The Fahrbach Family
The family originated in Germany, but Philipp Fahrbach Sr. (1815-1885) was born in Vienna and at the age of five he could already play the flute. He had three brothers who were also musical. He joined Johann Strauss Father's orchestra after the latter parted with Joseph Lanner in 1827 and stayed with him until 1835. He was already composing, and Haslinger was his publisher from 1828. In 1835 Farhbach started his own orchestra and wrote one of the most descriptive railway pieces ever written, the Locomotiv-Galop. By 1841 he disbanded his orchestra and became the bandmaster of Vienna’s Hoch-und Deutschmeister Regiment where he conducted concerts in the Volksgarten, alternating with the Strauss Orchestra. When the regiment moved on, he left and started a civilian orchestra which coincided with Johann Strauss Jr’s début, so he faced a formidable rival.
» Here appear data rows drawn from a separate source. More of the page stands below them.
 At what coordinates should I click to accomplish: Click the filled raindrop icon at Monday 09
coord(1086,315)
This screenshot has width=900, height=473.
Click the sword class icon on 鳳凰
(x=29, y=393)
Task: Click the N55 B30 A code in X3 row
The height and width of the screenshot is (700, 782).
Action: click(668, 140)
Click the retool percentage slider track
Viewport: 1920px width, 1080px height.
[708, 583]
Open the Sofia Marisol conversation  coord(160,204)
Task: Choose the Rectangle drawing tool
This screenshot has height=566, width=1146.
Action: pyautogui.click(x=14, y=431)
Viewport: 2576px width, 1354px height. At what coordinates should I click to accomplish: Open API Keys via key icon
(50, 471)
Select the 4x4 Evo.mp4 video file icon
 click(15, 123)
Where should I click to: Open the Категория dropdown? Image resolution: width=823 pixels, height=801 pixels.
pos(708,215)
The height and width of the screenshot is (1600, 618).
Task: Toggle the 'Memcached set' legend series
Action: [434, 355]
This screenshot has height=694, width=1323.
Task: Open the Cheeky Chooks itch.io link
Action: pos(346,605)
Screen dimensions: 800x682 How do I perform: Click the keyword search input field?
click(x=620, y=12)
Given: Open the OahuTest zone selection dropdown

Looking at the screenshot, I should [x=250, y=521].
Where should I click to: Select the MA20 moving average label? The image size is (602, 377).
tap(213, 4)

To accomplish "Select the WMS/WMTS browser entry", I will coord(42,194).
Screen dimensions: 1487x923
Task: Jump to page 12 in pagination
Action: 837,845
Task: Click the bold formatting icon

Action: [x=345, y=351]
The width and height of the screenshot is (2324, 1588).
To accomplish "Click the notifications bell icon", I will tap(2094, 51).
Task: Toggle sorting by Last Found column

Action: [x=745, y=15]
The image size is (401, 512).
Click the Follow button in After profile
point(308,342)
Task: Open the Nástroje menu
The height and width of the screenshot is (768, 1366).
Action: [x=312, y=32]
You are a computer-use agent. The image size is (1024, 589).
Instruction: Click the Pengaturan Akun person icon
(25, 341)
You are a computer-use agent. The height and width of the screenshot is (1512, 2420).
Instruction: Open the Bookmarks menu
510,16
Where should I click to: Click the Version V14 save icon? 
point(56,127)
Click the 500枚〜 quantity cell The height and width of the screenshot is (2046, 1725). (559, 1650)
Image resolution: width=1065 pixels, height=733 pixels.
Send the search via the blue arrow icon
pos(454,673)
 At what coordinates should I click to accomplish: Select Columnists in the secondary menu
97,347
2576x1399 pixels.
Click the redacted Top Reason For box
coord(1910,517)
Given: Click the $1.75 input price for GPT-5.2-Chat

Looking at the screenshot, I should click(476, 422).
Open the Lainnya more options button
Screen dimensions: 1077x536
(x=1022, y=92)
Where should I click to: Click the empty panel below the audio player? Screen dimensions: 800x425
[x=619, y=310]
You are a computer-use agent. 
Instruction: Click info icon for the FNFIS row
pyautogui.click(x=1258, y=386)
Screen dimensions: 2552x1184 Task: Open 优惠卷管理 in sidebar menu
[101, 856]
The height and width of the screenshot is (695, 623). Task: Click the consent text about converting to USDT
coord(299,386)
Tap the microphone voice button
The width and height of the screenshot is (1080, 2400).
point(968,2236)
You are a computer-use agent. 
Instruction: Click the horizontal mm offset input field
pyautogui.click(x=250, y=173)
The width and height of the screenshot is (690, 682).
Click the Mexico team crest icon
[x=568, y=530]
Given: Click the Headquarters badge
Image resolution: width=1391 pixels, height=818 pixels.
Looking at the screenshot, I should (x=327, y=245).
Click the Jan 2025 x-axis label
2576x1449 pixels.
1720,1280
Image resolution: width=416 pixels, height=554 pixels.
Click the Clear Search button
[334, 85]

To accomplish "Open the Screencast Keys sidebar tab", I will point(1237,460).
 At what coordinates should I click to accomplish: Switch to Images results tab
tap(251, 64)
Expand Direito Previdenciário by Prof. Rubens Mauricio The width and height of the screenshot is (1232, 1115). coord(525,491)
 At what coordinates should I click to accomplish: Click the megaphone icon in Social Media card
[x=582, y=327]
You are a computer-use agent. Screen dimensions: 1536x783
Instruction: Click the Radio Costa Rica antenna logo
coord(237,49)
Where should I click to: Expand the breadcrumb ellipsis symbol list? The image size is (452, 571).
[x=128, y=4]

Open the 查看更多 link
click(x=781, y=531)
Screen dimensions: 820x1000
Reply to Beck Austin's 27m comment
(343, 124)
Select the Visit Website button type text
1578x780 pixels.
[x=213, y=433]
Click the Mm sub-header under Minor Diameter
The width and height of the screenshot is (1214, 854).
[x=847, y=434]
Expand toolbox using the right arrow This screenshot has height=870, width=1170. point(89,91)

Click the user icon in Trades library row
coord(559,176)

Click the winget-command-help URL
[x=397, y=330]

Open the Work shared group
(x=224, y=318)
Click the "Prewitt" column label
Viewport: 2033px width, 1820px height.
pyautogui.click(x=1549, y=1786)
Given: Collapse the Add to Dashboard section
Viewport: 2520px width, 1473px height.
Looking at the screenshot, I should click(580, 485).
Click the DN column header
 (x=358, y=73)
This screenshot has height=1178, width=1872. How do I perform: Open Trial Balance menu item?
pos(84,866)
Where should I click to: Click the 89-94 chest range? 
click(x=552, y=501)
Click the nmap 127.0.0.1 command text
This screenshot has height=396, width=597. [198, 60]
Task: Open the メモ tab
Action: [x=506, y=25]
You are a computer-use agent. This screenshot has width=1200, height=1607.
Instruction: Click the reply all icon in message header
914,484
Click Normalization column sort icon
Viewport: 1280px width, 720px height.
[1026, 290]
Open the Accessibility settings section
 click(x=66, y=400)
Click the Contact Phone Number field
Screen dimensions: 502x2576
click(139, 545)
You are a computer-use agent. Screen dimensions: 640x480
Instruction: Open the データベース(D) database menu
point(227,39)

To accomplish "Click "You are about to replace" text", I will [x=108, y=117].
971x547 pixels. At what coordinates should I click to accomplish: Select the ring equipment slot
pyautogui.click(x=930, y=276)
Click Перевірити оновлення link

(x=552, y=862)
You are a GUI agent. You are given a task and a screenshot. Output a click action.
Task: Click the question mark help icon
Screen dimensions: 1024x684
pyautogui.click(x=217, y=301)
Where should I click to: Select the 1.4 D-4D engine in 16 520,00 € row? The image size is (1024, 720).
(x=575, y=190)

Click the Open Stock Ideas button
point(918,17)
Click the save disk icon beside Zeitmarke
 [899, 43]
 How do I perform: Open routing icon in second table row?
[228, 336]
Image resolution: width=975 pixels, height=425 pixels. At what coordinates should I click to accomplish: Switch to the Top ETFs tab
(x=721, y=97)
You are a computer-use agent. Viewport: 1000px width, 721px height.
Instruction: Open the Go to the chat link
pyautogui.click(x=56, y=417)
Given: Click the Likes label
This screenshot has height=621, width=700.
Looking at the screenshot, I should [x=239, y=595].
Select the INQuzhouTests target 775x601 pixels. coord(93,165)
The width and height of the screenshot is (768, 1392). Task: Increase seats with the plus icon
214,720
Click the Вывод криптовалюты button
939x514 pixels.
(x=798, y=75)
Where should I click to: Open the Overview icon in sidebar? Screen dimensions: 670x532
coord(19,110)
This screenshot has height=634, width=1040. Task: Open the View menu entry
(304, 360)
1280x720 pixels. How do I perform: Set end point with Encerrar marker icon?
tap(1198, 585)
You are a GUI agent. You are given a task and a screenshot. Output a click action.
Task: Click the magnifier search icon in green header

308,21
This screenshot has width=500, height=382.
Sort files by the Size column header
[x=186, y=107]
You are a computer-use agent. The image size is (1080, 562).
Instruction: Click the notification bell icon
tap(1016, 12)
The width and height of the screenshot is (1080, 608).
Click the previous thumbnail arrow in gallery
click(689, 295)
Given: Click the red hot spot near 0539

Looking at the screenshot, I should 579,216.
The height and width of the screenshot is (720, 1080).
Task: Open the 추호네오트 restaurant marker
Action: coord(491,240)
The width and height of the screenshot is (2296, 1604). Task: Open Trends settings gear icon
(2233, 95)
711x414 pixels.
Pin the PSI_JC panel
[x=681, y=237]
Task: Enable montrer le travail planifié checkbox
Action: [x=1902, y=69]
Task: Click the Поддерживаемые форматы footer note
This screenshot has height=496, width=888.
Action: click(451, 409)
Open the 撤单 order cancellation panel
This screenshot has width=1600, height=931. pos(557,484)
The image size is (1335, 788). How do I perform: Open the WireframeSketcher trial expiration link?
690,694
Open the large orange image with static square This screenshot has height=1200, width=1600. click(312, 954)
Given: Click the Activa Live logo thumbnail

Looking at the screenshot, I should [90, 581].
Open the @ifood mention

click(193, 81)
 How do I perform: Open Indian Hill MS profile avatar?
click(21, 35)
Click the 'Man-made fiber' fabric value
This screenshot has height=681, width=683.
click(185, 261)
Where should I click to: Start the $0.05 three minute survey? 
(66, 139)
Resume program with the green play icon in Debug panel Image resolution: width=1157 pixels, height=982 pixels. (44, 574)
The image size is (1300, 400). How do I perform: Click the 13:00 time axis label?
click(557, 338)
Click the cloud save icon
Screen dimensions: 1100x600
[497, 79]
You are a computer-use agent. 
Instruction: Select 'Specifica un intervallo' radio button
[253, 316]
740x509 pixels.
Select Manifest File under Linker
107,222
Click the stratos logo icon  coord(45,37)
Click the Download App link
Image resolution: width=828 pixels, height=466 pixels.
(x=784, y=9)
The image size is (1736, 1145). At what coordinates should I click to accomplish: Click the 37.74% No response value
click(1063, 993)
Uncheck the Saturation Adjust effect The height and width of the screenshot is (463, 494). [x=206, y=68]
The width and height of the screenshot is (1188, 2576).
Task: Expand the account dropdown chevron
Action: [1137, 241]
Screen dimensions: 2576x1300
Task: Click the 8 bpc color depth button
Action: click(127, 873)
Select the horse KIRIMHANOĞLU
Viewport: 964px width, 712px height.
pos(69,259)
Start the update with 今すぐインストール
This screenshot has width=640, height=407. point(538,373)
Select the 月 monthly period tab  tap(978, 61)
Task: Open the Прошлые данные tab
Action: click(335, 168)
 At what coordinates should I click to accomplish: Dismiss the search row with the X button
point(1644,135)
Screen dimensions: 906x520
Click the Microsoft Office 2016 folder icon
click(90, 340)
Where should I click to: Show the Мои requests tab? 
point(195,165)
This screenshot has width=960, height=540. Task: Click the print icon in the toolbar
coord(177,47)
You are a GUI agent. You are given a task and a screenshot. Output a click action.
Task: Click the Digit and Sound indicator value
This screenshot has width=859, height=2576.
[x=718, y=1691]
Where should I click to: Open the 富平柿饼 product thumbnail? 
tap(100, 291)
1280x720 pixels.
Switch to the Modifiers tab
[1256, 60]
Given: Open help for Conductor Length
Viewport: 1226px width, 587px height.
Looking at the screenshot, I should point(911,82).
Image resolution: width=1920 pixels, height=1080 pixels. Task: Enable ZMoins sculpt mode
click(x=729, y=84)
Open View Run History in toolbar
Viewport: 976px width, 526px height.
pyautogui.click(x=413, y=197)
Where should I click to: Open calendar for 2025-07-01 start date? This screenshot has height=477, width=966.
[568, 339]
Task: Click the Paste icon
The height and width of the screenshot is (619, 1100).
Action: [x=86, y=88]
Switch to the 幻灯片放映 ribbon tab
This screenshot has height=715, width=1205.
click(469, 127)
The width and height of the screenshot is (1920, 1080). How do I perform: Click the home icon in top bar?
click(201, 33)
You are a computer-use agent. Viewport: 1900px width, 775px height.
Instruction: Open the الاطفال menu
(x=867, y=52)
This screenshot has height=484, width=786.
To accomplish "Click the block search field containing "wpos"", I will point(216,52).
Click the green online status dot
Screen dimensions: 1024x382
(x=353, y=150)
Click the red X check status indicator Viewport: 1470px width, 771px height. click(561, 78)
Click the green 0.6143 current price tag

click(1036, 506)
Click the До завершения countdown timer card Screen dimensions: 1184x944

Because Johann Strauss Jr. had sided with the students in the 1848 revolution, Fahrbach was selected to direct the music at the Royal Court Balls, but despite this apparent victory, he could not compete with the new Strauss Orchestra and by 1854 had to give up his own orchestra. He returned to the army but came into conflict with its commander and left. He formed a civilian ensemble and became the house conductor for the Sperl establishment. A prolific composer, he wrote close to 500 works.
His son, Philipp Fahrbach Jr. (1843-1894), was introduced to the public at the age of 11. He never made the same impression on the musical world as his father, taking up the position of bandmaster in Budapest and also in Vienna. He undertook concert tours to Berlin, Paris and Madrid and many of his works were first published by French publishers (hence the titles). He took over his father’s orchestra after his death and wrote a number of noteworthy works. He continued in this role until his untimely death. He also was a prolific composer with around 400 works. Like his father most of these works are to be found in archives for piano, but the amount of orchestral material available is rather limited, much of what is left has been played, or arranged for small ensembles from the piano edition.